Humana outlines ACA market withdrawal in Q2 earnings report
- Humana released its Q2 earnings for FY 2016 on Wednesday.
- The insurer stated it expects it will offer individual coverage plans in "no more than 156 counties" across 11 states next year.
- The move marks a withdrawal from 1,195 counties both on and off the ACA market. Currently, Humana offers coverage through the ACA market in 15 states.
Humana had already indicated it would cease to sell individual plans in at least four states (Kansas, Wisconsin, Alabama,and Virginia). With the new earnings report, Humana gives a bit more detail into how those actions may look.
Some good news is that Humana does plan on selling individual coverage next year. But Humana never had a large stake in the ACA markets, enrollment-wise. Out of millions of individuals that picked up health coverage through an ACA plan, Humana only provides coverage for a fraction of that. As of last March, Humana only provided coverage for 554,300 individuals. However, this does seem to be in line with the Big Insurance hive mind where the larger players are cherry picking markets they see as desirable. For example, Cigna is looking to sell ACA-compliant plans in the Chicago market.
In FY 2016 Q2, Humana booked 792,000 individual policyholders as of June 30, down 24% from the same time period the previous year (June 30, 2015) and down 12% from the end of last year (December 31, 2015).

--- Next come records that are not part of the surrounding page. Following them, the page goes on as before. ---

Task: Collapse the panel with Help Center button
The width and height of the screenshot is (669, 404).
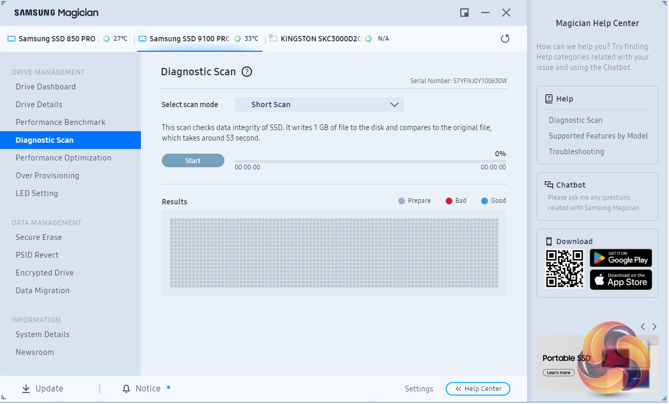Action: [477, 389]
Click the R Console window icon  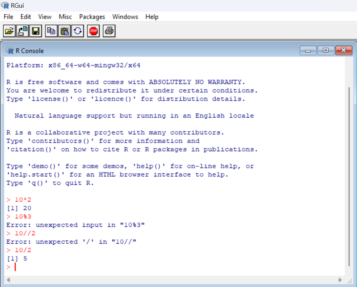tap(9, 50)
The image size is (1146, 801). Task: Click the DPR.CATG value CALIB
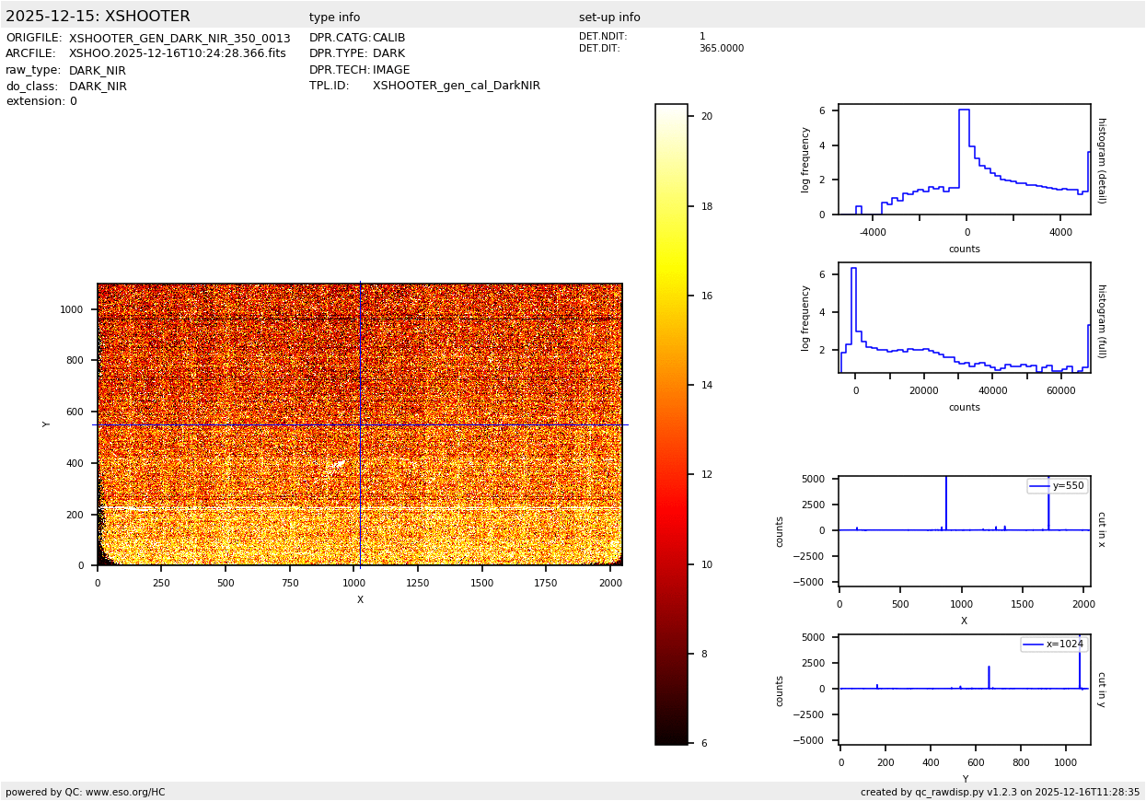pos(388,38)
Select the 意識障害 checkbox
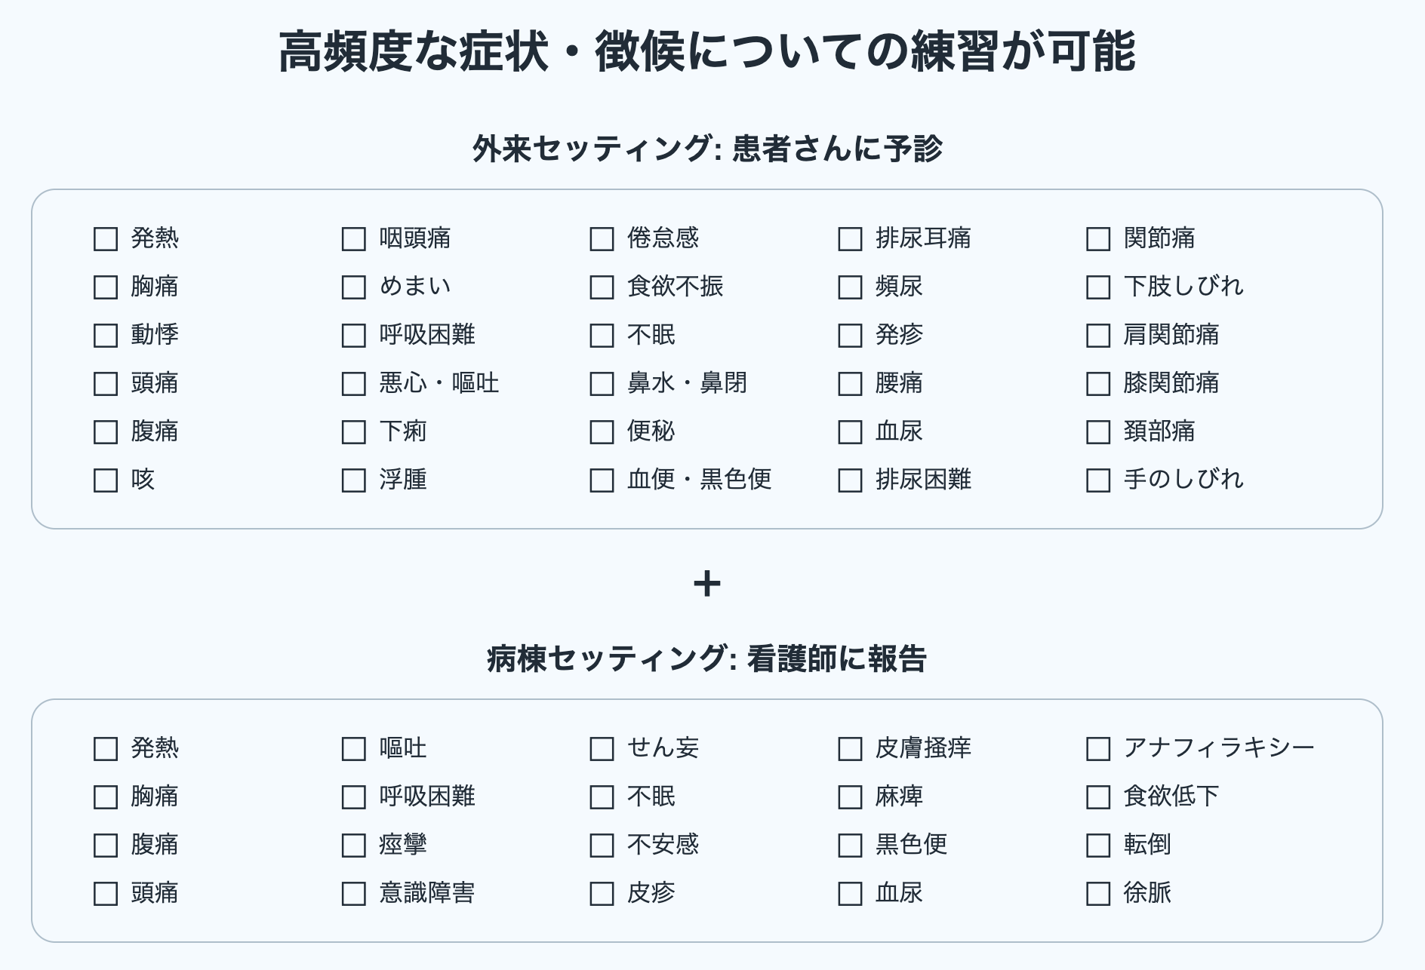This screenshot has width=1425, height=970. click(x=353, y=894)
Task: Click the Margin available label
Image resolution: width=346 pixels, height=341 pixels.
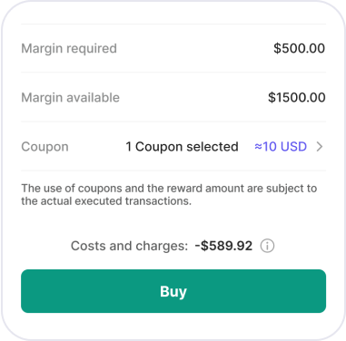Action: [x=70, y=98]
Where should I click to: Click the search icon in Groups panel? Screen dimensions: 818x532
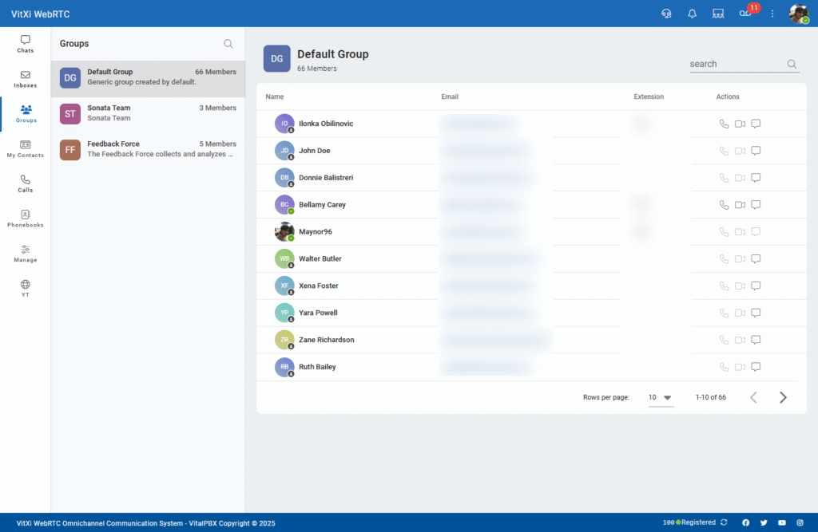click(228, 44)
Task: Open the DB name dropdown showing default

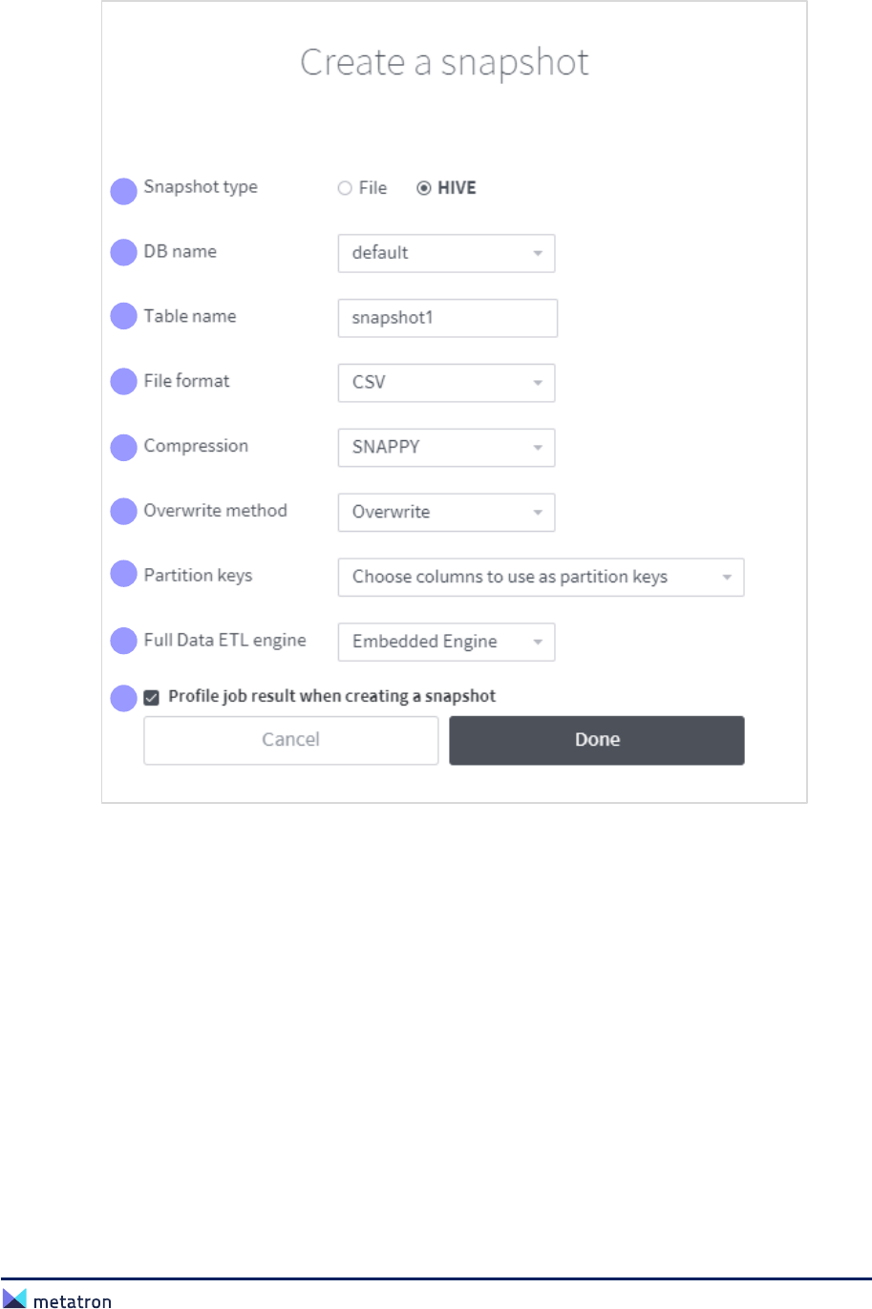Action: [446, 253]
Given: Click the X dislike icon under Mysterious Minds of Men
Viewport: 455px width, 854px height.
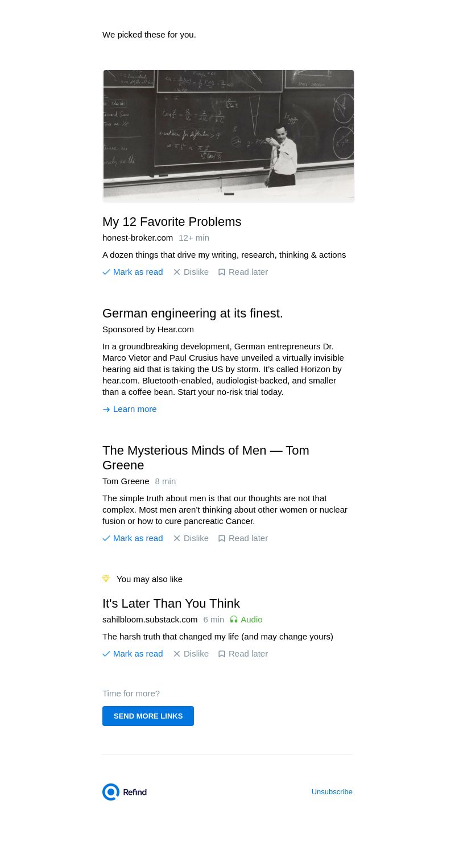Looking at the screenshot, I should click(177, 538).
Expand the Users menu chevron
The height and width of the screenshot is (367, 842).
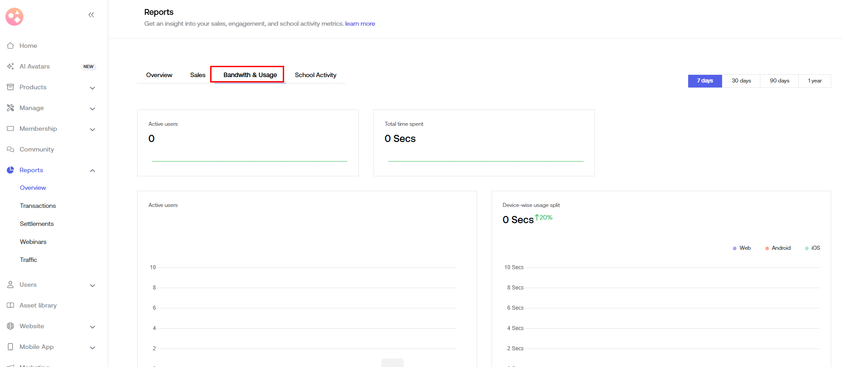[x=92, y=285]
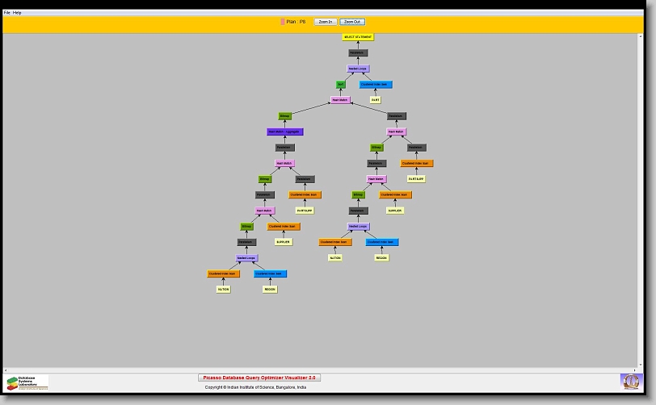Click the top Clustered Index Seek node

tap(376, 85)
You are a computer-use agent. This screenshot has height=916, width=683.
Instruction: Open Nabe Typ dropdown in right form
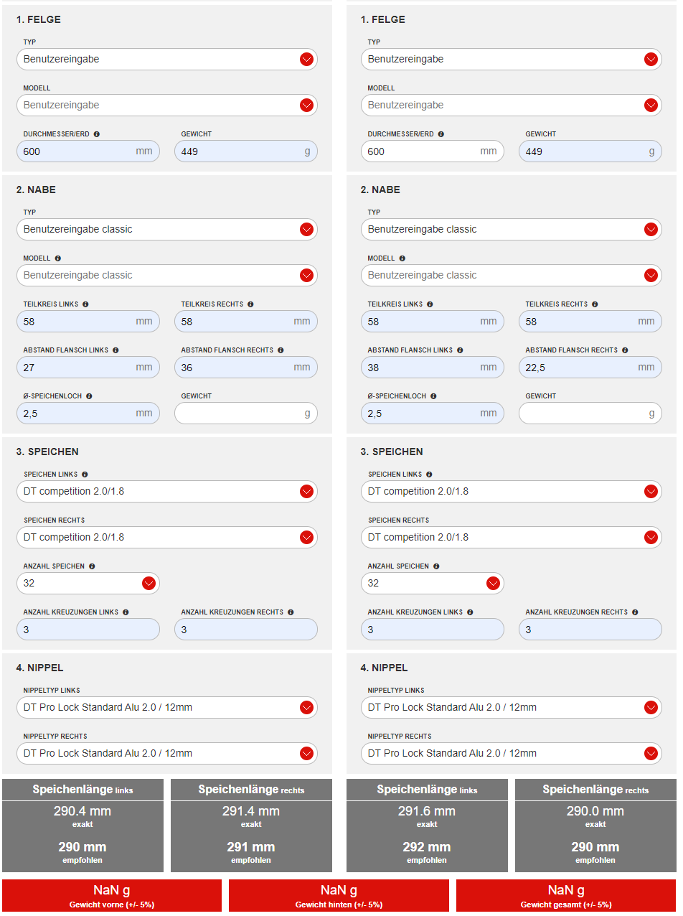tap(511, 230)
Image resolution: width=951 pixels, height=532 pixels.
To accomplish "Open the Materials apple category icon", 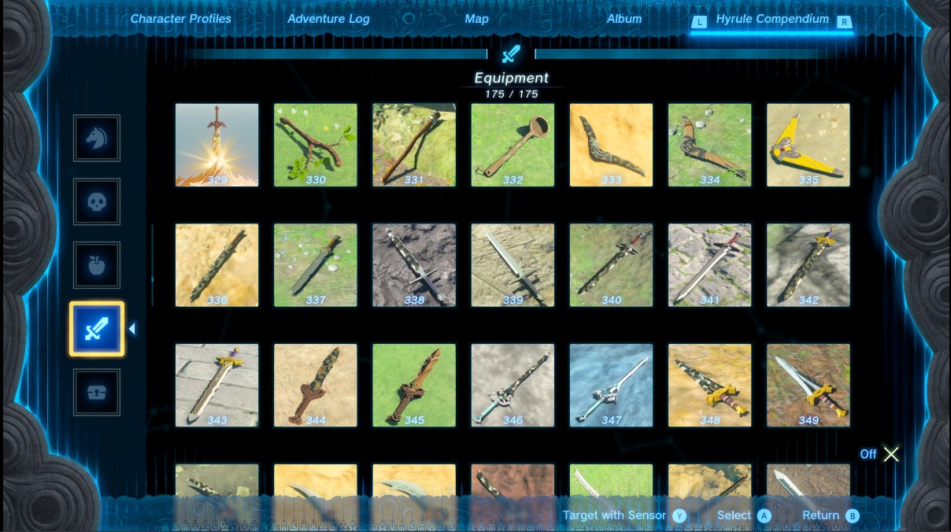I will tap(97, 265).
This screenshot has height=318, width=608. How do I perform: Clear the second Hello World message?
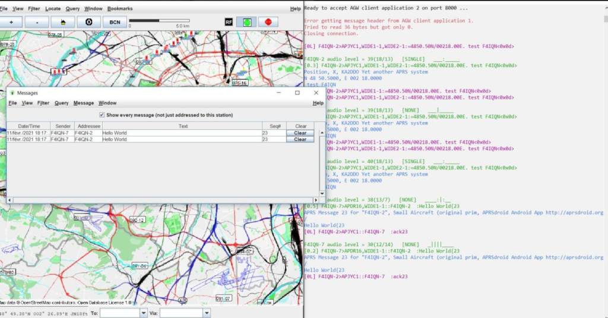click(300, 139)
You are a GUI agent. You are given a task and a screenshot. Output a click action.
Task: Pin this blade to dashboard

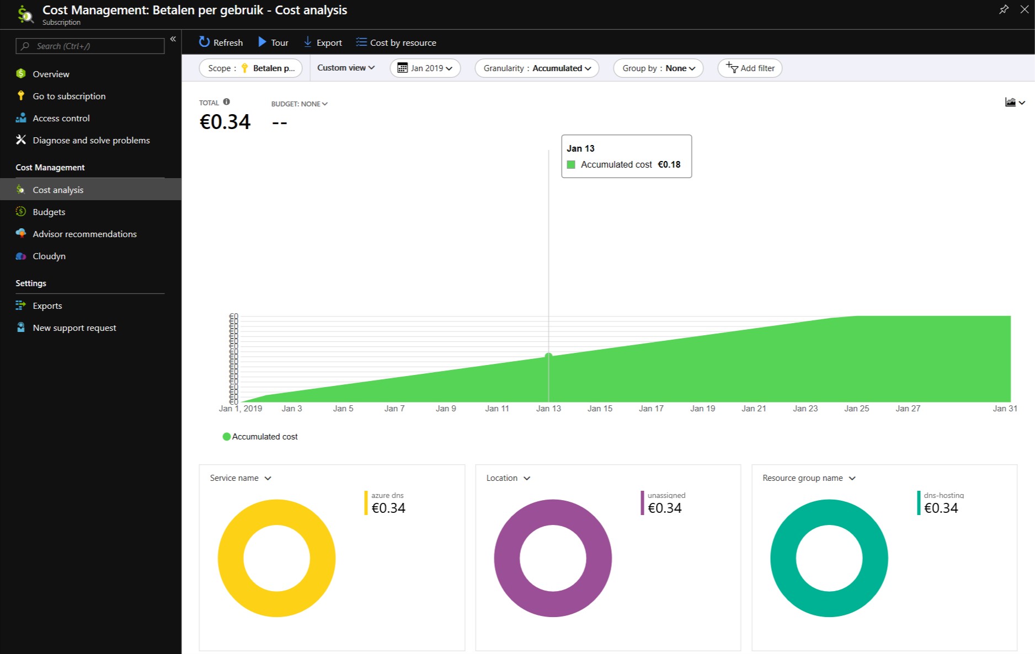tap(1004, 9)
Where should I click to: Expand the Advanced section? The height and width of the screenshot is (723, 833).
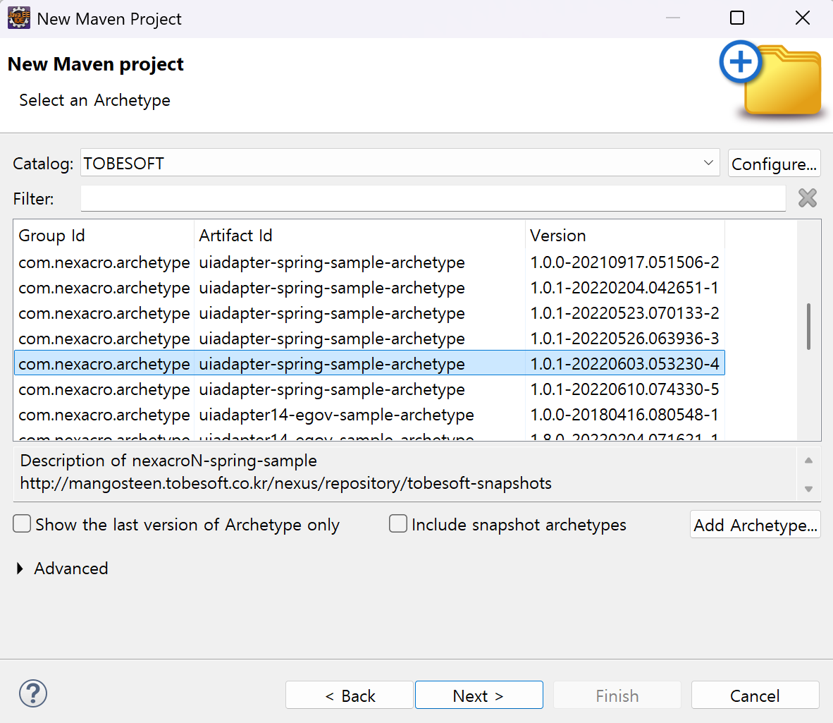pyautogui.click(x=20, y=569)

However, the insurer doesn't anticipate much revenue from ACA coverage next year. "Humana expects 2017 premiums associated with ACA-compliant offerings in the range of $750 million to $1 billion versus approximately $3.4 billion projected for FY16 reflecting the adjustment to the company’s geographic presence, partially offset by premium increases pending regulatory review," the earnings report noted.
In addition to the woes associated with scaling individual coverage on the ACA market, Humana lost a fair share of individual policyholders last year with some discontinuing ACA-compliant coverage or loss of membership or termination "by CMS due to lack of eligibility documentation and lower membership in legacy (non-ACA-compliant) plans."
The on-exchange plans for next year are not set in stone however, the carrier noted. The plans still have to be approved by state and federal regulatory agencies.
Overall, Humana reported pre-tax income of $636 million in Q2, down FY 2015 Q2 of $793 million. Consolidated revenues for Q2 were $14.01 billion, a 2% increase from $13.73 billion in Q2 2015.
Yesterday, Humana and Aetna announced they both would sell off Medicare Advantage assets and have entered into separate agreements with Molina Healthcare for a total estimated $117 million in cash for both transactions.
As a result of the Medicare Advantage deals, Molina is expected to gain about 290,000 Medicare Advantage members in 21 states. The sale was done to ease antitrust concerns over the pending $37 billion Humana/Aetna merger. Last month, the Justice Department filed a suit to block the action as well as the pending Anthem/Cigna merger.
On July 21, Principal Deputy Associate Attorney General Bill Baer stated the agency's investigations show Aetna's acquisition of Humana would hurt seniors that rely on Medicare Advantage. In response to proposed remedies from the insurers including divestitures to smaller market players, Baer also stated the proposed remedies have been impractical, incomplete and are unlikely to assuage the competition concerns.
In the Q2 earnings report, Humana stated the MA transactions "remain subject to the completion of Humana's transaction with Aetna, the resolution of the DOJ litigation, [CMS] approvals and actions and customary closing conditions, including approvals of state Departments of Insurance and other regulators."